The eight former students who once graced the stages at Pebblebrook have come a long way. Frank Timmerman, executive director of the arts program, says that Broadway is a dream come true for many Pebblebrook performers.
“Broadway is the pinnacle for our musical theatre students,” Timmerman said. “But we also have students who aspire to careers as ballet dancers, opera singers, actors, choreographers, playwrights, conductors and teachers. Our graduates are achieving successes in all performing arts fields, both in this country and around the world.”
Tighe, 28, graduated from Pebblebrook in 2003. During his school career, he was in “Pippin,” “Joseph and the Amazing Technicolor Dreamcoat,” “Footloose” and “Forever Plaid,” among others. He is one of the understudies for the title character as well as the role of Lewis on the Tony-winning Broadway revival of “Pippin,” which opened in March. As an understudy, Tighe must take the stage at a moment’s notice in case of sickness or vacations.
The musical follows the life of a young prince named Pippin on his search for meaning and significance. Directed by Diane Paulus with choreography in the style of Bob Fosse, the show includes singing, dancing and acrobatics.
Tighe landed the role when he auditioned with 30 to 50 other male performers in a grueling day filled with round after round of singing and dancing cuts. He said Pebblebrook’s notoriously rigorous, competitive program helped him make the cut.

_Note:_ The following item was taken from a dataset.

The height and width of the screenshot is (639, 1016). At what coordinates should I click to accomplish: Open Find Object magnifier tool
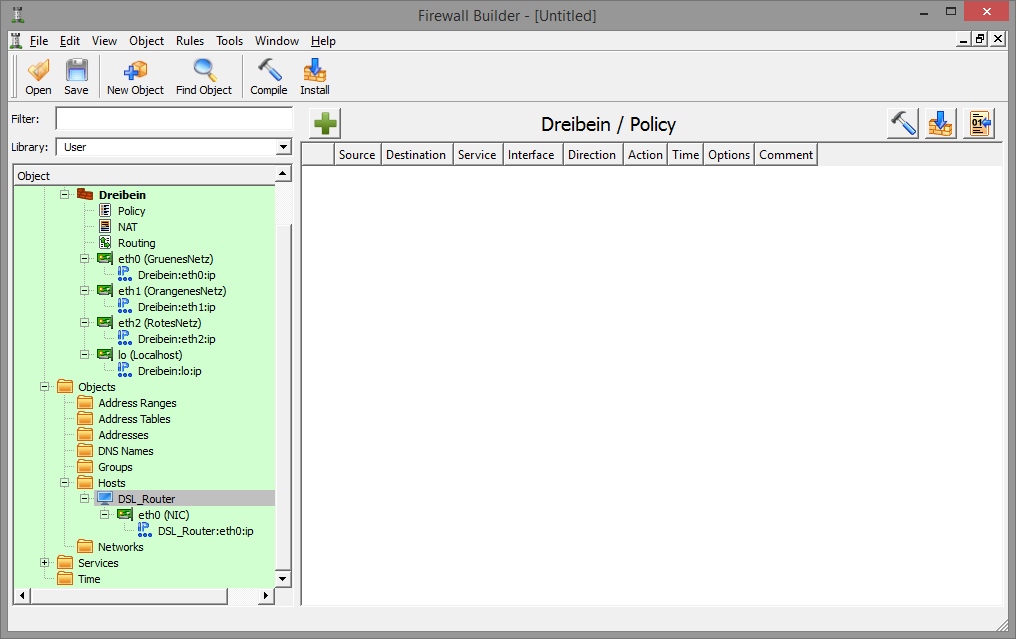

“I think the one thing that Pebblebrook has really instilled in me is a drive and determination to always sort of seek better of myself,” said Tighe, who majored in vocal and minored in dance at Pebblebrook. “The way that the program is run is very rigorous and very intense, and I think I really thrived in that sort of environment. It made me want to see how far I could push those skills. … I took my first dance class there when I was 15, and I started taking acrobatics there when I was 15 and continued my singing training, and all of those skills have been necessary in my career thus far. And all of those skills are extremely valuable in this show in particular.”
Williams, 26, graduated from Pebblebrook in 2006. He plays the raccoon who turns into the driver and drives Cinderella to the ball in Rodgers and Hammerstein’s “Cinderella” on Broadway, now playing.

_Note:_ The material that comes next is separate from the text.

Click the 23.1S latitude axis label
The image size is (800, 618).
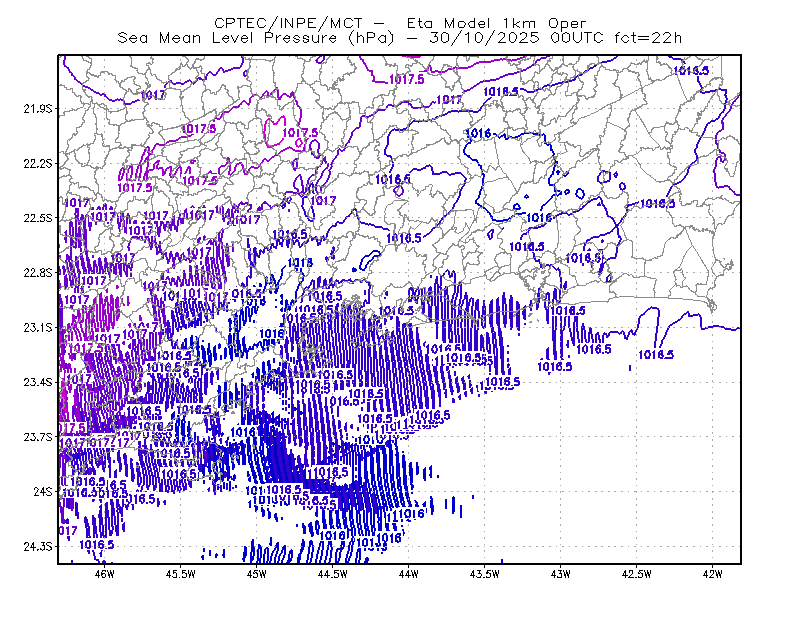[x=38, y=327]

Williams performed in every Pebblebrook production while he attended the school — with the exception of all-female cast productions — including “Pippin,” “Footloose,” “Copacabana,” “Big” and “The Diviners.”
He is known as a triple threat — a performer skilled in acting, dancing and singing. But he’s also skilled at gymnastics, making Williams a quadruple threat. He credits this versatility among many performers at Pebblebrook as the key to earning a place on the stages of Broadway. All of Pebblebrook’s male performers skilled in acting, dancing, singing and acrobatics have found their way to Broadway, Williams said.

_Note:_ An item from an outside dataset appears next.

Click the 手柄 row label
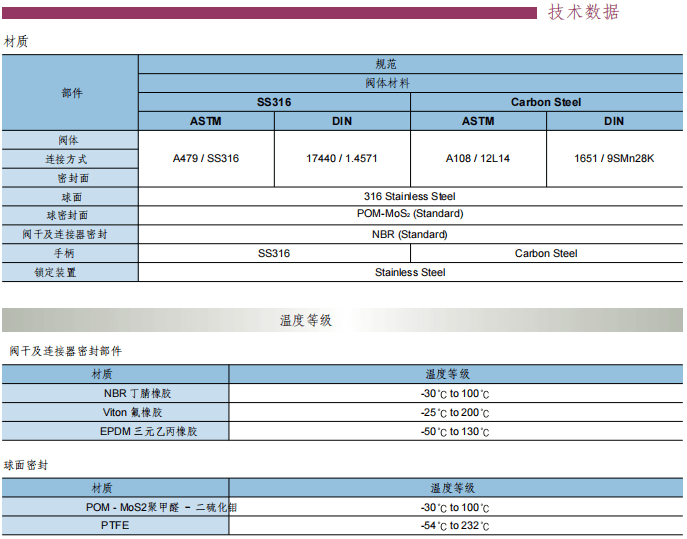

“A lot of people can sing and dance, but when you can sing and dance then do acrobatics?” said Williams, who is also the understudy for the prince. “It’s crazy to think that 100 percent of the guys who pursued performing acting ComPAny who can do gymnastics are on Broadway. That’s huge.”
Timmerman said Pebblebrook encourages students to pursue as many areas of instruction as possible.
“We’re different from many performing arts magnet programs in that regard,” Timmerman said. “I think it’s the secret to our success and the reason why we’ve earned a reputation in New York and around the country as one of the top training programs for young performing artists.”
Timmerman says Tighe and Williams have set a high bar at Pebblebrook.
“(Tighe) was recognized as a leader and a very special talent early on. Billy was cast in every possible production during his high school career, usually in a leading role. He and his best friend from Pebblebrook, Colt Prattes (also a Broadway performer), were both selected to attend the prestigious Cincinnati Conservatory of Music. That was the first time we’d ever had two of our seniors chosen for that elite musical theatre program. The two have remained close friends throughout high school, college, and now in New York,” Timmerman said. “Cody Williams was a drama major with a double minor in vocal music and dance. We see a lot of very motivated, highly driven students in the magnet program, but Cody sets the standard. … Cody’s enthusiasm was infectious, and he inspired his classmates to achieve their best.”
Over the years, Pebblebrook has seen former students in 46 Broadway shows and countless national tours. They include Pink’s “Truth About Love” world tour, and TV’s “So You Think You Can Dance” and “Glee.”
Timmerman said audiences can look forward to Pebblebrook’s next musical theater production, “Les Miserables,” which will open the Encore Series at the Cobb Civic Center’s Jennie T. Anderson Theatre in February.